What you have to do:
Among the records below, find the line that has "Uncheck the Total clicks checkbox"; from there, give the lines again exactly, and stop after the line that has "This screenshot has width=813, height=579.".

Information shown:
________
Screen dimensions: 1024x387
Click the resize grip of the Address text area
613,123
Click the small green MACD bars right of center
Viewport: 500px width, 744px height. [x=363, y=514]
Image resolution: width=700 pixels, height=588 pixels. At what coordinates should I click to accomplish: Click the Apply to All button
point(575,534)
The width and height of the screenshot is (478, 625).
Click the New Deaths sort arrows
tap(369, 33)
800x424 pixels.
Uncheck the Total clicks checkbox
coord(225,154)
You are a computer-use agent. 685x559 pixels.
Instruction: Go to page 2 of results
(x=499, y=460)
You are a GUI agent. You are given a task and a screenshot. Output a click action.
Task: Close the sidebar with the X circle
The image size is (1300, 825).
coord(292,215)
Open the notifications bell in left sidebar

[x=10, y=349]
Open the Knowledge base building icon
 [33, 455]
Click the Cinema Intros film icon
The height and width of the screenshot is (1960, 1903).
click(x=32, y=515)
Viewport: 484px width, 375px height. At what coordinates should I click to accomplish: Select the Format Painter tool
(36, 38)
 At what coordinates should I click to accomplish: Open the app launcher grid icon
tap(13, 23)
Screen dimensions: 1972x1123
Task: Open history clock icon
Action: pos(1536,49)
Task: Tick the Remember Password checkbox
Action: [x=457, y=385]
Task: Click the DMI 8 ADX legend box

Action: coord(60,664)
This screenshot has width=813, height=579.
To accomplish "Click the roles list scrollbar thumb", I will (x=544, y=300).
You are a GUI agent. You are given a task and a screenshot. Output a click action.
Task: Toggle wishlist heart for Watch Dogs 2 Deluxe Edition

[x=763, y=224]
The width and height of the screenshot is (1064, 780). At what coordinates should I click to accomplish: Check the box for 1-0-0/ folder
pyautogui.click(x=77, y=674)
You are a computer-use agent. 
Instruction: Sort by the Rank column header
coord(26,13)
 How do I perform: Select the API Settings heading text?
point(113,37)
________
Output for this exercise:
Uncheck the Total clicks checkbox
coord(225,154)
You are a computer-use agent. 685x559 pixels.
Instruction: Go to page 2 of results
(x=499, y=460)
You are a GUI agent. You are given a task and a screenshot. Output a click action.
Task: Close the sidebar with the X circle
The image size is (1300, 825).
coord(292,215)
Open the notifications bell in left sidebar

[x=10, y=349]
Open the Knowledge base building icon
 [33, 455]
Click the Cinema Intros film icon
The height and width of the screenshot is (1960, 1903).
click(x=32, y=515)
Viewport: 484px width, 375px height. At what coordinates should I click to accomplish: Select the Format Painter tool
(36, 38)
 At what coordinates should I click to accomplish: Open the app launcher grid icon
tap(13, 23)
Screen dimensions: 1972x1123
Task: Open history clock icon
Action: pos(1536,49)
Task: Tick the Remember Password checkbox
Action: [x=457, y=385]
Task: Click the DMI 8 ADX legend box

Action: coord(60,664)
This screenshot has width=813, height=579.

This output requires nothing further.